Read by Cassandra Campbell
12 hours, 14 minutes
Published February 2019 by HarperCollins Publishers
Publisher's Summary:
In the spring of 1981, the young Skinner siblings — fierce Renee, dreamy Caroline, golden-boy Joe, and watchful Fiona — lose their father to a heart attack and their mother to a paralyzing depression, events that thrust them into a period they will later call “the Pause”. Caught between the predictable life they once led and an uncertain future that stretches before them, the siblings navigate the dangers and resentments of the Pause to emerge fiercely loyal and deeply connected.
Two decades later, the Skinners find themselves again confronted with a family crisis that tests the strength of these bonds and forces them to question the life choices they've made and what, exactly, they will do for love.
Narrated nearly a century later by the youngest sibling, the renowned poet Fiona Skinner, The Last Romantics spans a lifetime. It's a story of sex and affection, sacrifice and selfishness, deeply held principles and dashed expectations, a lost engagement ring, a squandered baseball scholarship, unsupervised summers at the neighborhood pond, and an iconic book of love poems. But most of all, it is the story of Renee, Caroline, Joe, and Fiona: the ways they support each other, the ways they betray each other, and the ways they knit back together bonds they have fractured.
My Thoughts:
The Last Romantics is a book about the things that tie a family together and the things that tear them apart, which makes me very glad to have chosen it as one of this year's book club selections. There's a lot to discuss here, including both the strengths and the weaknesses (in my opinion, of course) of the book. Let's get those (again, in my opinion) weaknesses out of the way first.
The Weaknesses:
- Fiona works, for most of the book, for a climate watch group, which is all very well and good. Except that the book alternates between 100+-year-old Fiona telling a group of fans about her family history while outside it's clear that climate change has, indeed made a powerful impact on the Earth. Except that's not really touched on all that much and it doesn't really impact that story in any way. It could have been left out or incorporated more.

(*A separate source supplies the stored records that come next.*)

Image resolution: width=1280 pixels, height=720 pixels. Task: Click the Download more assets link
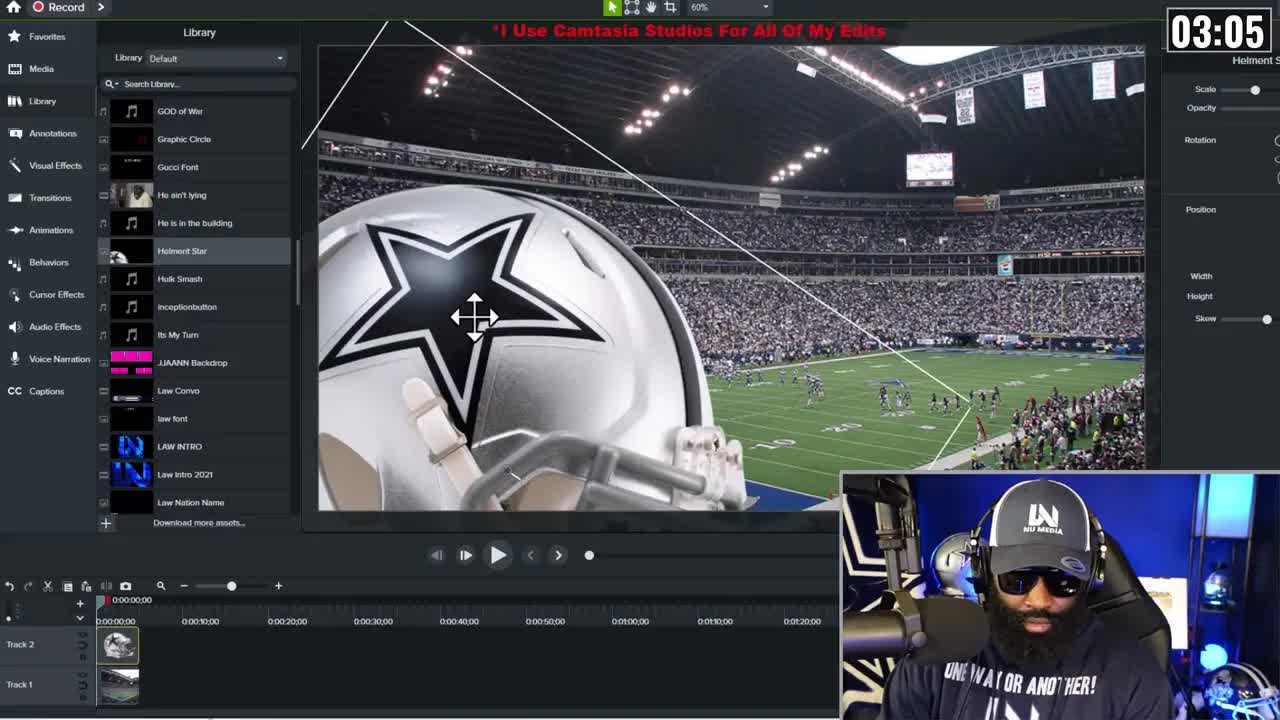coord(197,522)
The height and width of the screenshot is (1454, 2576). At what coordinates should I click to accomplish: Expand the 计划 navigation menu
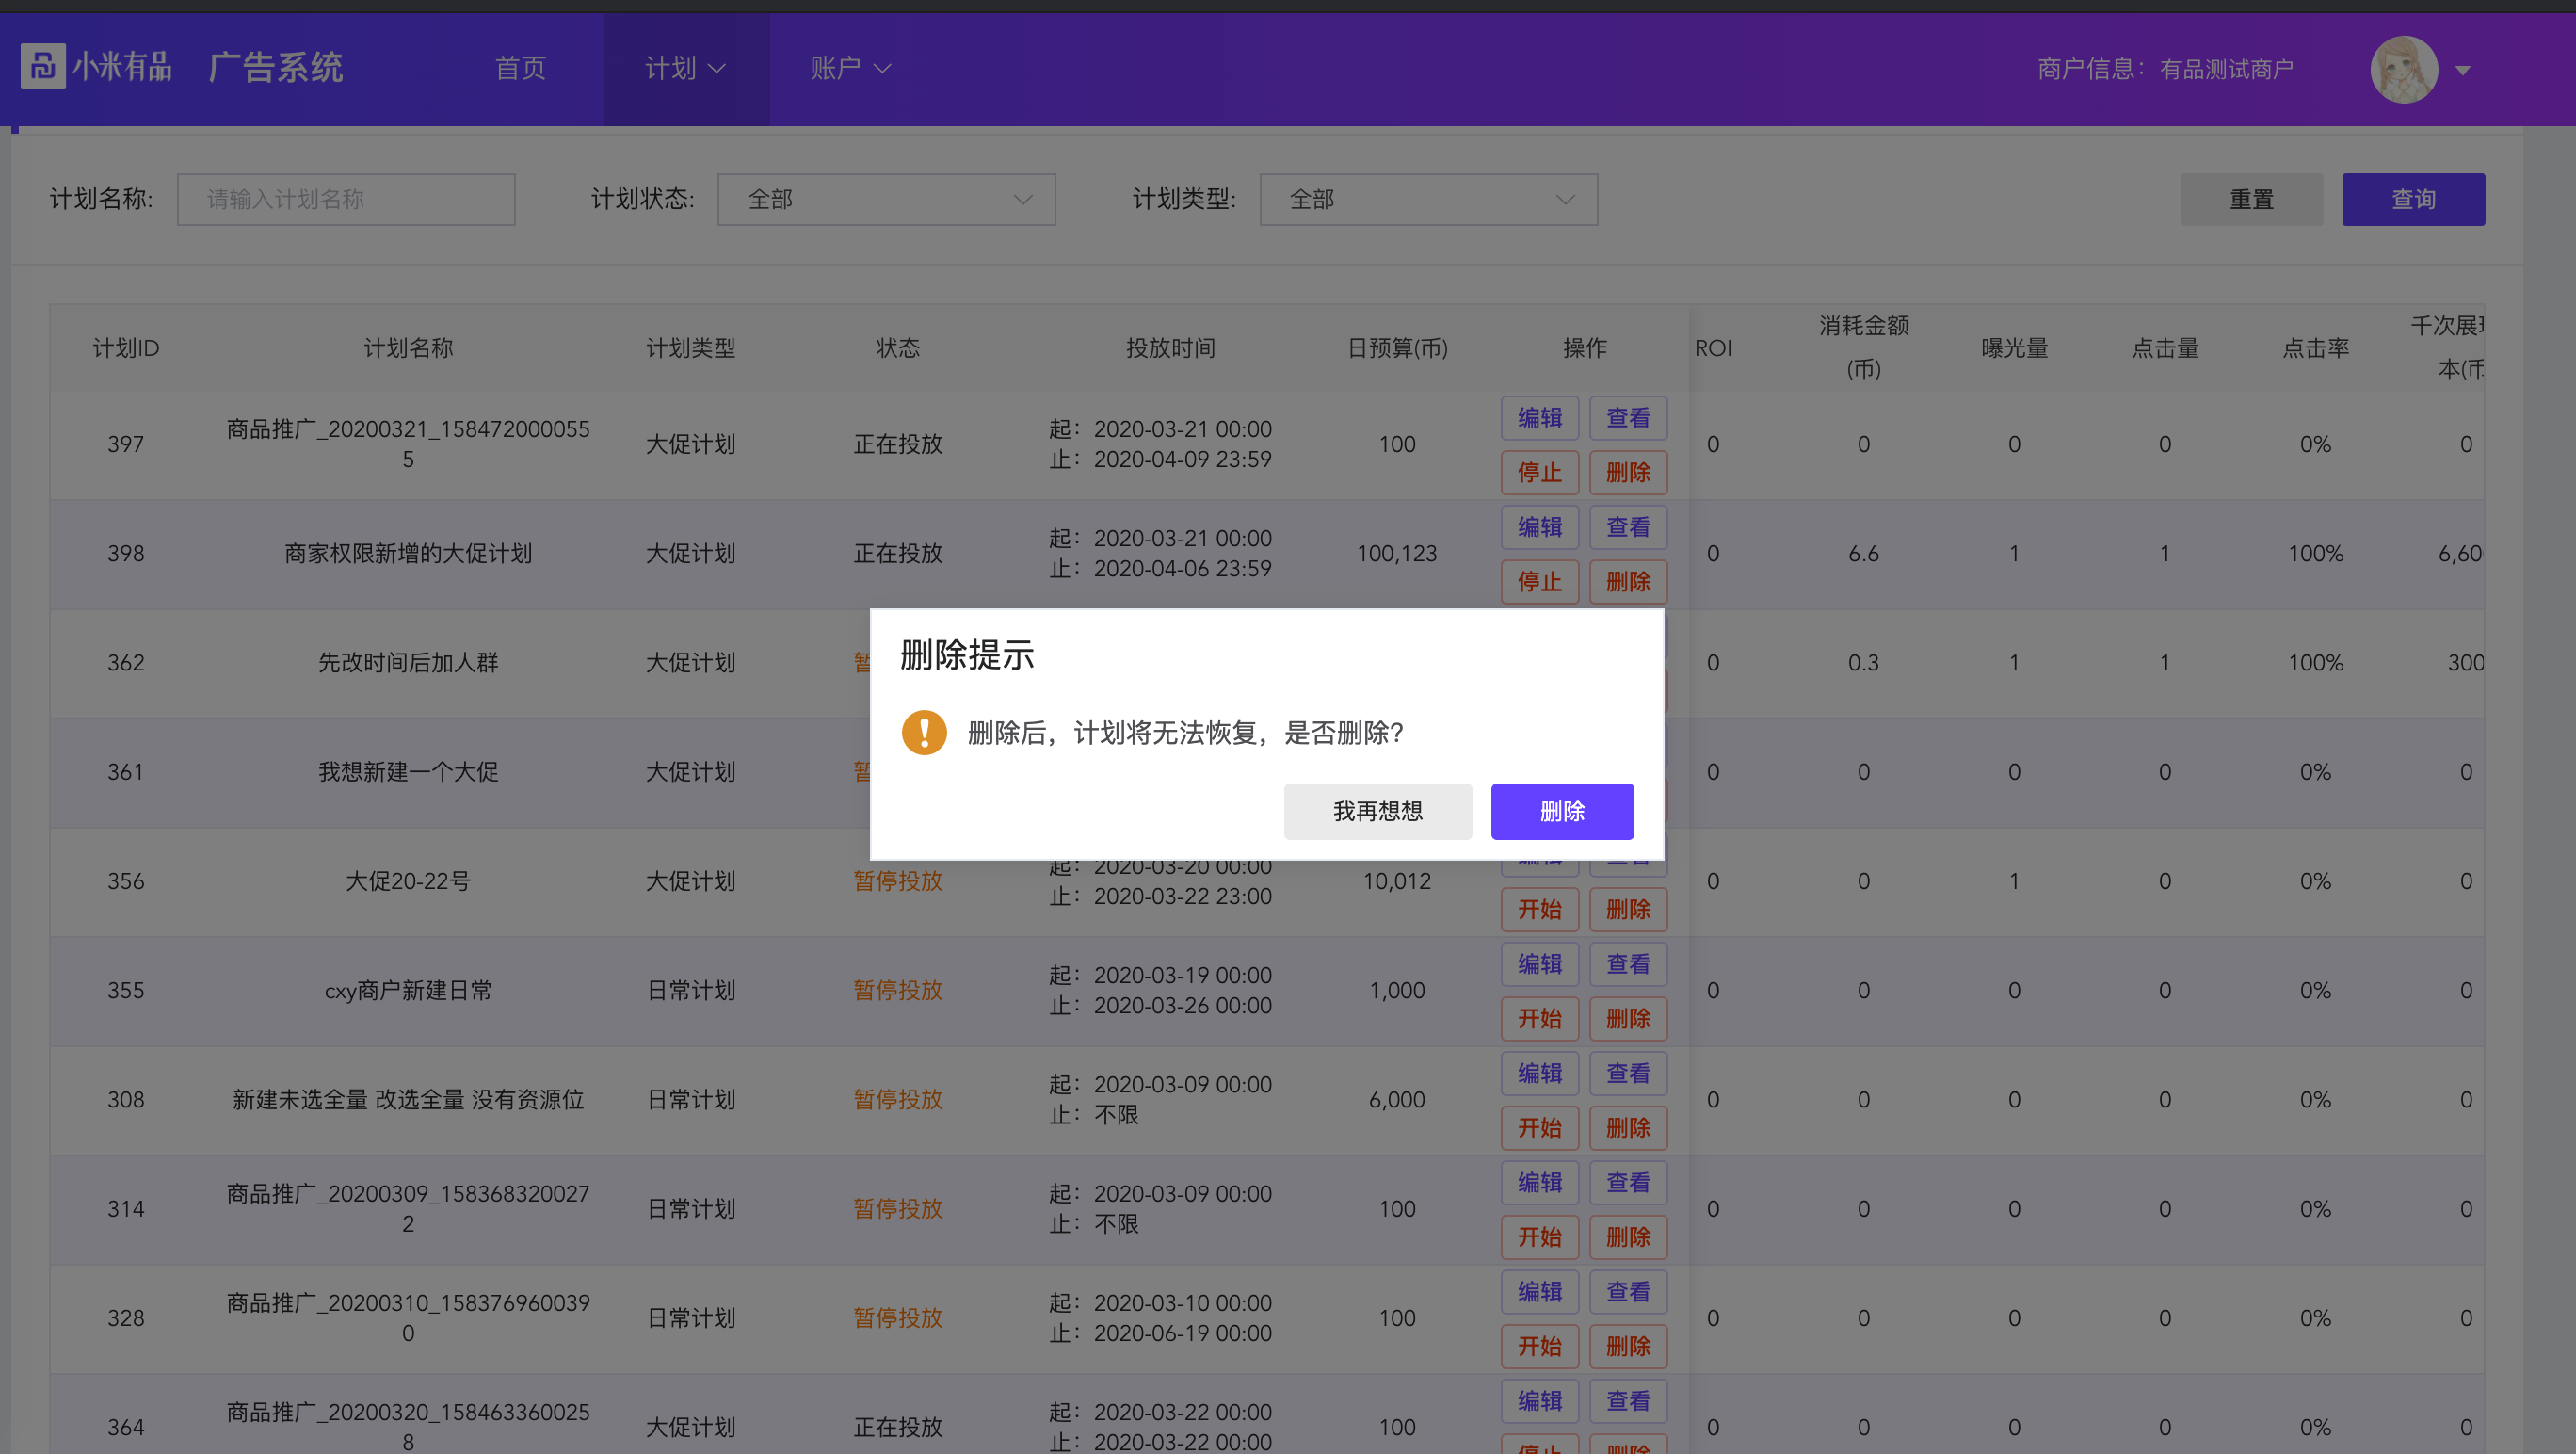coord(685,68)
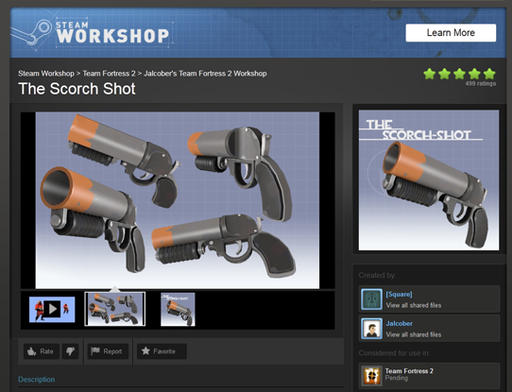Screen dimensions: 512x392
Task: Select the four-gun views thumbnail
Action: 115,309
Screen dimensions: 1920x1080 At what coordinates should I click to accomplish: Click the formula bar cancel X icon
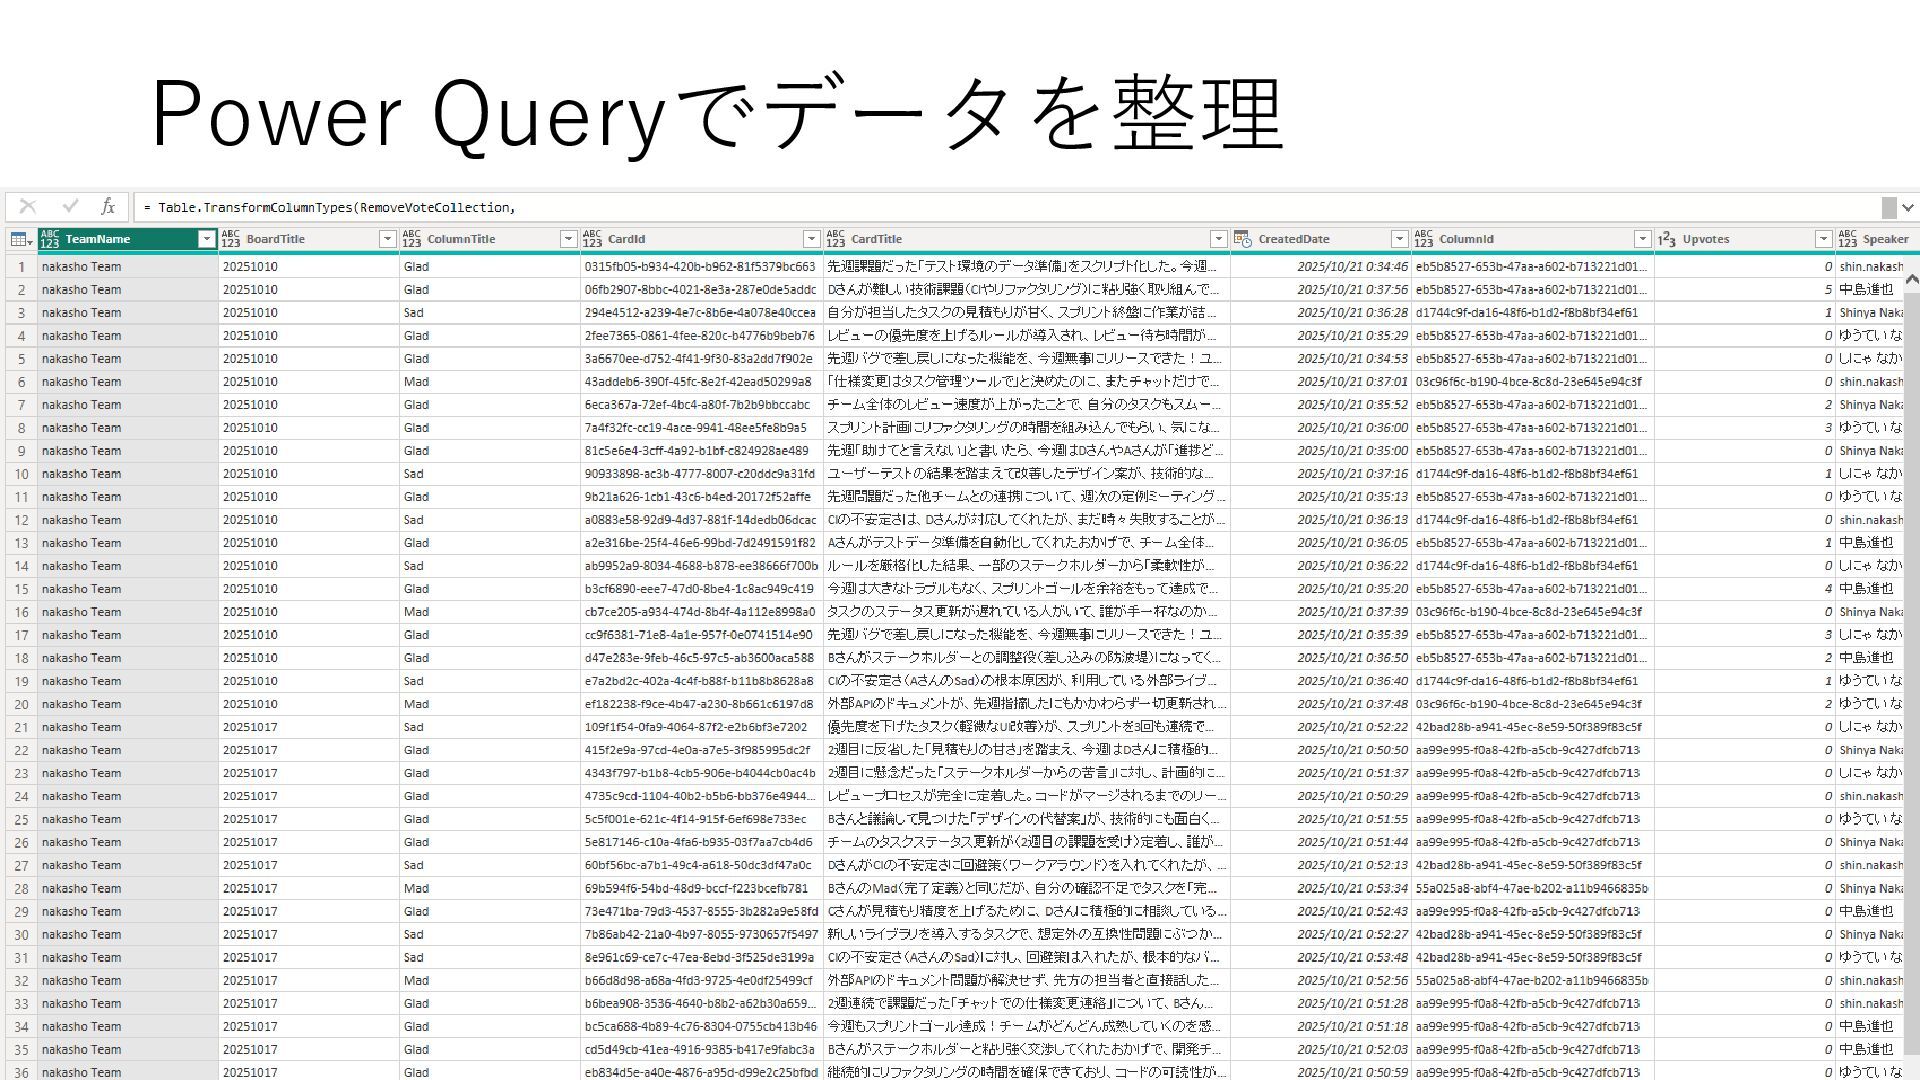[28, 207]
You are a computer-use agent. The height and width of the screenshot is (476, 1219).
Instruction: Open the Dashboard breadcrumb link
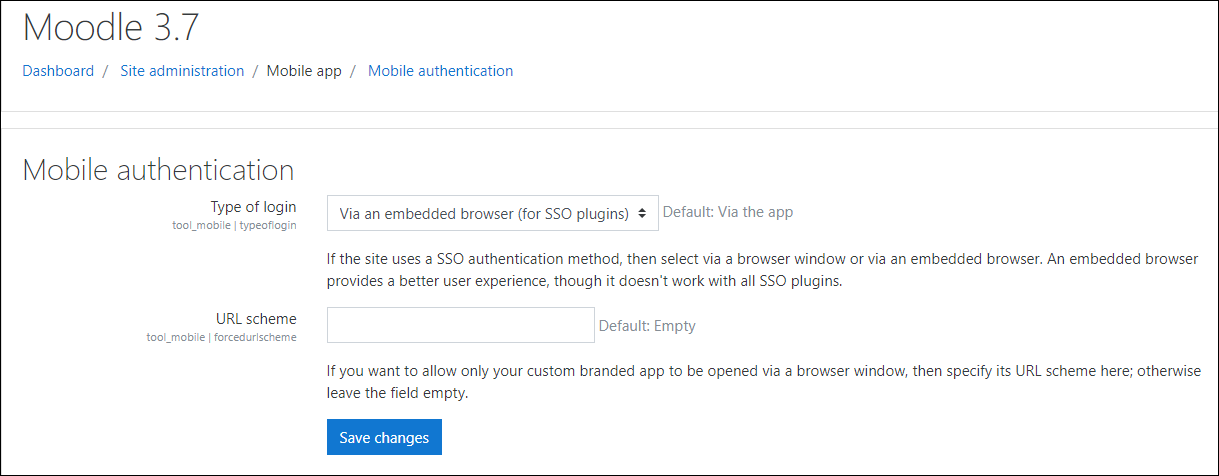coord(58,71)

- So the entire reason for Fiona to tell the audience her family's story is to explain to them who the "Luna" that appears in her most famous poem was to her family. We finally get to that point late in the book and then I felt like we got bogged down in that piece of the story. I wanted the story to be about the siblings and not veer off into Luna's story; and then I found the girls' obsession with finding Luna very strange and unlikely.
The Strengths:
- I do love me a good story about siblings - about their relationships with each other and about who each of them are in their own lives.
- These are particularly strong characters. While Fiona is clearly the main character of the book, each of her siblings are well-developed and any one of them stands on their own. We can clearly see how the young child they were grew into the adults they became and how The Pause impacted that growth.
- There are a lot of themes explored in the book and they never feel forced.
- I very much liked the way Conklin tied up the book. You all know I enjoy a book that doesn't necessarily tie everything neatly with a bow at the end.
I'm so looking forward to hearing what my book club members think of this one!